* BEGIN Data extract *

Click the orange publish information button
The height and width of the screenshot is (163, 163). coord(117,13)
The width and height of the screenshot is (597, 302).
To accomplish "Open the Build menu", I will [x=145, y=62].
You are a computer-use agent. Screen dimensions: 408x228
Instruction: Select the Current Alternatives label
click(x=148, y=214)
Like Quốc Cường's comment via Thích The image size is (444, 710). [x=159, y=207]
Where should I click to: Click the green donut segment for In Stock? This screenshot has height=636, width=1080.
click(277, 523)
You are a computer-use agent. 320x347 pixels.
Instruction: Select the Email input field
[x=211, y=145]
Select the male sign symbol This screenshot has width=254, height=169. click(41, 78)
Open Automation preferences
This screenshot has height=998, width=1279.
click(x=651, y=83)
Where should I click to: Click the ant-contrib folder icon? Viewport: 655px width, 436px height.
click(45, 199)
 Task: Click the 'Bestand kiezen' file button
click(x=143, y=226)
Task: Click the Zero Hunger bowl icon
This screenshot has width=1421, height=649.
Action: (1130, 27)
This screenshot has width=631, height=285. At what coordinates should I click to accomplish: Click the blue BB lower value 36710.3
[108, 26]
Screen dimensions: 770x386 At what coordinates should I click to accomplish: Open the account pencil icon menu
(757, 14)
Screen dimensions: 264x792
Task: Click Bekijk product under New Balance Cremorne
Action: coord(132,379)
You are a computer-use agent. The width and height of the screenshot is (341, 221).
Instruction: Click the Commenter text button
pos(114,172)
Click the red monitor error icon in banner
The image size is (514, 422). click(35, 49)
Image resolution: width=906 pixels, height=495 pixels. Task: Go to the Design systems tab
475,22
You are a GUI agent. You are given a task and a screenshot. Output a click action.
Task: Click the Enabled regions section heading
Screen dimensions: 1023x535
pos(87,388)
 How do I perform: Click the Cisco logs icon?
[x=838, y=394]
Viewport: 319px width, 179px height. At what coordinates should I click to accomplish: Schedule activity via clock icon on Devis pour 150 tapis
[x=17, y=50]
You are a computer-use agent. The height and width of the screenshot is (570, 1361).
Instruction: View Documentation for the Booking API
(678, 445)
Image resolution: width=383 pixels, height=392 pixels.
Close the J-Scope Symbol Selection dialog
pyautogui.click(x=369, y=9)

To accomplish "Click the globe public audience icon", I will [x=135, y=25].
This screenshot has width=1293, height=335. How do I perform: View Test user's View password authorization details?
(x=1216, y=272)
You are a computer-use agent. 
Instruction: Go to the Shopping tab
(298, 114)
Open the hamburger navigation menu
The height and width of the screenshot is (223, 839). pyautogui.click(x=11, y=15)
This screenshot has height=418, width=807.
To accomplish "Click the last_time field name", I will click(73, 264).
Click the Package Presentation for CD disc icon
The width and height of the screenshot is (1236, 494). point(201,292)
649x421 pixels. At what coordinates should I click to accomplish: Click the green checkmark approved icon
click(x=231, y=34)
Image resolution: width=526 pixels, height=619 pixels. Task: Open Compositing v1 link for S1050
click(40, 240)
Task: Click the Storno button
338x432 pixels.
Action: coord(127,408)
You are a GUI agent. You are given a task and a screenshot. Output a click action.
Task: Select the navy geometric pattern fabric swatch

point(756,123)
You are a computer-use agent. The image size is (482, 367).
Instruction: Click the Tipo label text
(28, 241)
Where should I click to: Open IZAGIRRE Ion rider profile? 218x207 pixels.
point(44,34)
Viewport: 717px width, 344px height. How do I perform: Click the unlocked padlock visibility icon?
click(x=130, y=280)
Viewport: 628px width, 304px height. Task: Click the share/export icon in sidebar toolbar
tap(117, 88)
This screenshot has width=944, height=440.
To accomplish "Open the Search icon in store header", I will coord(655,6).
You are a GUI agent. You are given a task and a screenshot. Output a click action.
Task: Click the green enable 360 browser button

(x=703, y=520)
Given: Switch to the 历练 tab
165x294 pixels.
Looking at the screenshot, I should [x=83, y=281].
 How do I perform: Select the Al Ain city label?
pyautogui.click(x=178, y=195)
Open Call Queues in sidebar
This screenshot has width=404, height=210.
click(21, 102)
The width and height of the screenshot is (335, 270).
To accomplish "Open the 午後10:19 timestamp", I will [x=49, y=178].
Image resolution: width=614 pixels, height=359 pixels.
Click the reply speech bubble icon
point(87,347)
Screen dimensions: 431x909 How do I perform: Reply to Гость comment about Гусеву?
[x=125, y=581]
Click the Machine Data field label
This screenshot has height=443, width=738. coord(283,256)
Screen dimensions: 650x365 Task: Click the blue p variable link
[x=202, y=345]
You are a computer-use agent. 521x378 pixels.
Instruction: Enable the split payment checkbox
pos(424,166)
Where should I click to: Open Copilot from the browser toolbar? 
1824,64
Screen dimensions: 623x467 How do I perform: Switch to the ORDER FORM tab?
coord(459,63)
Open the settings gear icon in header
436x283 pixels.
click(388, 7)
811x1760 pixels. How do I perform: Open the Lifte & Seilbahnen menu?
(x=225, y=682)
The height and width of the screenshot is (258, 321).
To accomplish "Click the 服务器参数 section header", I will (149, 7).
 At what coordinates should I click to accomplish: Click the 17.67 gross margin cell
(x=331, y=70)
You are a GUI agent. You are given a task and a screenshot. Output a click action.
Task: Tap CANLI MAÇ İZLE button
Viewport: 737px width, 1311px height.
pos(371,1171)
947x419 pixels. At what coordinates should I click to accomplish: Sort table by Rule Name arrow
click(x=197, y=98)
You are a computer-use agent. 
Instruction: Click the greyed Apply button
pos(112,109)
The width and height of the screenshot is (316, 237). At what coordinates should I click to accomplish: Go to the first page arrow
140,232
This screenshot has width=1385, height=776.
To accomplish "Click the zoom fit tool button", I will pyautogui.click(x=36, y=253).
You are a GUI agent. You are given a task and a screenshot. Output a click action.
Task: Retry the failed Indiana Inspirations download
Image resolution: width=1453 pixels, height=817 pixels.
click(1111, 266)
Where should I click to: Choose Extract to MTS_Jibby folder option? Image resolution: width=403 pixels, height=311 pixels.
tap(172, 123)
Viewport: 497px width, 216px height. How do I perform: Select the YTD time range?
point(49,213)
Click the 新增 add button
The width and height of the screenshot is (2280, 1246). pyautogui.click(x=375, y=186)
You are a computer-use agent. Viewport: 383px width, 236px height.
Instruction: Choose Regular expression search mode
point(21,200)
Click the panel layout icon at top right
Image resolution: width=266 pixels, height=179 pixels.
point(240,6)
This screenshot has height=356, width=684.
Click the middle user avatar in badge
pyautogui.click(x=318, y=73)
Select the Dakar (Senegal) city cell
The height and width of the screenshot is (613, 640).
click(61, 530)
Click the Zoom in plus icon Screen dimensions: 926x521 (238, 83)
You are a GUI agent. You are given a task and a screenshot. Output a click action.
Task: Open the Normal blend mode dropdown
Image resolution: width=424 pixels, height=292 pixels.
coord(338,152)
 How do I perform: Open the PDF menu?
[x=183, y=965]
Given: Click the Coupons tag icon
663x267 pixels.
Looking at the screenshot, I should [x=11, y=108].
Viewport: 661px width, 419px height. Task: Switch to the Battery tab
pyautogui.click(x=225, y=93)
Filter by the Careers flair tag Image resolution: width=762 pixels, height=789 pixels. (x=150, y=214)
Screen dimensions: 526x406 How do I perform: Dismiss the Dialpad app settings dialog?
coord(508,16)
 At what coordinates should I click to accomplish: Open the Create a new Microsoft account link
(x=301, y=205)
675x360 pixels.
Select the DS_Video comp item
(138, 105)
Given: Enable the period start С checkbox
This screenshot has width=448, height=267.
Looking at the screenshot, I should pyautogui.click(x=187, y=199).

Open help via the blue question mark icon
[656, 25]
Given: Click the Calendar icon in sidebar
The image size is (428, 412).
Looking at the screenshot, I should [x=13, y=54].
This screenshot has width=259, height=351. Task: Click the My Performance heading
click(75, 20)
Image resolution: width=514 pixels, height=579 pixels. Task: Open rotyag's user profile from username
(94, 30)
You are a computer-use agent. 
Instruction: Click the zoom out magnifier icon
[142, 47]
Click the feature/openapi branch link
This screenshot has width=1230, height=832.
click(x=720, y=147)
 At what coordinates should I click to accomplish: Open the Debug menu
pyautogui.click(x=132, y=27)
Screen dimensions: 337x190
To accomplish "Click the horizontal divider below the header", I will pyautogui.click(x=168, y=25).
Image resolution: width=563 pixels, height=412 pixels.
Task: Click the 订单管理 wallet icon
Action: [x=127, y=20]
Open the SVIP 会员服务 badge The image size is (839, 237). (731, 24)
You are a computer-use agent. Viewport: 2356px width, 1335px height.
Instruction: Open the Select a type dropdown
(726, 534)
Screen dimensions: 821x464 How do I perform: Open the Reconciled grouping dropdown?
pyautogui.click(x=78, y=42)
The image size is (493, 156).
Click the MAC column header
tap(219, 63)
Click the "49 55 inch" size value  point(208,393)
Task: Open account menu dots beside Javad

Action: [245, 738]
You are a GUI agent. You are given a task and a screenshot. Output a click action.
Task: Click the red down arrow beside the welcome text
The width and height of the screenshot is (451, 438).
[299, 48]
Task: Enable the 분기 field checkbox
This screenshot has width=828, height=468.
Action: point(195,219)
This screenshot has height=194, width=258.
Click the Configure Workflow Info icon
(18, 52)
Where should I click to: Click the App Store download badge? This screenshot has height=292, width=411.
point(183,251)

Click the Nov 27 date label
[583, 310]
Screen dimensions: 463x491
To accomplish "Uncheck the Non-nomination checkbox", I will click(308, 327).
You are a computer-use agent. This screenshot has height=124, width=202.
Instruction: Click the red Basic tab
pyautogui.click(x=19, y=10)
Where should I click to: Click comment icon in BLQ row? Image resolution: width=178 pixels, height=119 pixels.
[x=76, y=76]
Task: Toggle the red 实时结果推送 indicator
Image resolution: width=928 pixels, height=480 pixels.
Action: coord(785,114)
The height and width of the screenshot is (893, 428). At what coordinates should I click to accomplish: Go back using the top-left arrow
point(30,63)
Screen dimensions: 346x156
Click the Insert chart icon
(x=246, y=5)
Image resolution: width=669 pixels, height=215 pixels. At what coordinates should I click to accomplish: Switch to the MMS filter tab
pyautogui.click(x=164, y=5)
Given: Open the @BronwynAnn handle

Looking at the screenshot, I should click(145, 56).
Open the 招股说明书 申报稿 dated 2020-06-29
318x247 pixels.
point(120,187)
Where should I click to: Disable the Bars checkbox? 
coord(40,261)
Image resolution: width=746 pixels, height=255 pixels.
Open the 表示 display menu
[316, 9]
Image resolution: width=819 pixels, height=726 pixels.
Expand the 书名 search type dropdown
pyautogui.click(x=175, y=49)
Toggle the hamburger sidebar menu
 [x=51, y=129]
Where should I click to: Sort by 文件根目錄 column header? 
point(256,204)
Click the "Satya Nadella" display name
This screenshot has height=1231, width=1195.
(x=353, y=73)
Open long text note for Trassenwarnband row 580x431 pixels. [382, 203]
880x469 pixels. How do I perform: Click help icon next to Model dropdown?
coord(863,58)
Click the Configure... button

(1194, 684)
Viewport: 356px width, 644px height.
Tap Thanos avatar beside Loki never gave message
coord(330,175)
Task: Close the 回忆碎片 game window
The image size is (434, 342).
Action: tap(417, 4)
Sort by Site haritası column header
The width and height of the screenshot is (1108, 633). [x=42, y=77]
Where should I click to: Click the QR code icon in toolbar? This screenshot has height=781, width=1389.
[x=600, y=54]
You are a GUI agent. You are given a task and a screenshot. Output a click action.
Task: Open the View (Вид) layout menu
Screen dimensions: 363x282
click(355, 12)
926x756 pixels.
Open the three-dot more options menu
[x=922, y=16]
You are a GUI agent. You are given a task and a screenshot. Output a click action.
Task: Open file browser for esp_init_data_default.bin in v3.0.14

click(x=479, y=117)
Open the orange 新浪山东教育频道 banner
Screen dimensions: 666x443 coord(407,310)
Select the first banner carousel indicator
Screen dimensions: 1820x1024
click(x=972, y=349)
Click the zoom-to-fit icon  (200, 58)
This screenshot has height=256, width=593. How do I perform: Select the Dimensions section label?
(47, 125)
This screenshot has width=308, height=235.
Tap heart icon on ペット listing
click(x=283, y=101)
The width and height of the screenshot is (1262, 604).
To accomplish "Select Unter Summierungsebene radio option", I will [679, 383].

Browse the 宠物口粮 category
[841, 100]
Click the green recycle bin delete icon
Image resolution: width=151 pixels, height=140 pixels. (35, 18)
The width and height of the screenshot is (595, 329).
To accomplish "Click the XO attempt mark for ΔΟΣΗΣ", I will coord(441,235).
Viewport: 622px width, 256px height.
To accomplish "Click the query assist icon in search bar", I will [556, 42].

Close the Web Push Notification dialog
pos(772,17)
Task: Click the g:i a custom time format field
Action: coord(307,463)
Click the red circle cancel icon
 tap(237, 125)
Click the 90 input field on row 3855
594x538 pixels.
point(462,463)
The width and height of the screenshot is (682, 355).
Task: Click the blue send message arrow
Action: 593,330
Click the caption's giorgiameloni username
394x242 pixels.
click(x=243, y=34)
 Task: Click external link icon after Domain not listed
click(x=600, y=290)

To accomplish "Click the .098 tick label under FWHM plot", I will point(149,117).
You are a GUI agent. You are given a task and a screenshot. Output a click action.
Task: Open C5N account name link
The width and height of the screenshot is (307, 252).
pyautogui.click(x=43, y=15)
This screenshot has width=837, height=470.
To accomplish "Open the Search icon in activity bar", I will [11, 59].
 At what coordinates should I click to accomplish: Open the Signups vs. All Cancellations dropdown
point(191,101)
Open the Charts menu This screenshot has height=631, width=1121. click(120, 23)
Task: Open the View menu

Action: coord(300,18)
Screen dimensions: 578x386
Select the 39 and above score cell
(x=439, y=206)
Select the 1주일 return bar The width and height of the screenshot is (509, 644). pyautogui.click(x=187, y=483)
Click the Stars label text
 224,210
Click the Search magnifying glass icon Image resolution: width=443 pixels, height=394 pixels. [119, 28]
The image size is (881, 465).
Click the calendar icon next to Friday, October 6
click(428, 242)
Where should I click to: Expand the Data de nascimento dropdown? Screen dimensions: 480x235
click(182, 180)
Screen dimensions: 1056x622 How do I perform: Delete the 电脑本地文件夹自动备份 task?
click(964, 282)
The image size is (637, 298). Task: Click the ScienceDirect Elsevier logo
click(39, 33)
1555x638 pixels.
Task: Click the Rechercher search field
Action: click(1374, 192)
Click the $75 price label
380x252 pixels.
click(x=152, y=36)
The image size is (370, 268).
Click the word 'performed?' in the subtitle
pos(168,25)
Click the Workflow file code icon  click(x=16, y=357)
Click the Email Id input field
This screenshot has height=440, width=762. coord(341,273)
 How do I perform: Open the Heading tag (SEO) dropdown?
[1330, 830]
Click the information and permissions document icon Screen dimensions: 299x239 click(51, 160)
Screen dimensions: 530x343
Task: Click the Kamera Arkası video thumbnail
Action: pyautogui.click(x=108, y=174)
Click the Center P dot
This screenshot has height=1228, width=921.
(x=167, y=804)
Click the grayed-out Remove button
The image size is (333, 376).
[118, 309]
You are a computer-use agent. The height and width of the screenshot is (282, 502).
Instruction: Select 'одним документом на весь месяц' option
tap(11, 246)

* END Data extract *

→ **Task objective**: Format the material as a Markdown table with the columns Row and Material line, starting with the line containing "Select the male" and continuing through the line containing "click(45, 199)", skipping any blank lines.

→ **Task output**:
| Row | Material line |
|---|---|
| 1 | Select the male sign symbol This screenshot has width=254, height=169. click(41, 78) |
| 2 | Open Automation preferences |
| 3 | This screenshot has height=998, width=1279. |
| 4 | click(x=651, y=83) |
| 5 | Where should I click to: Click the ant-contrib folder icon? Viewport: 655px width, 436px height. |
| 6 | click(45, 199) |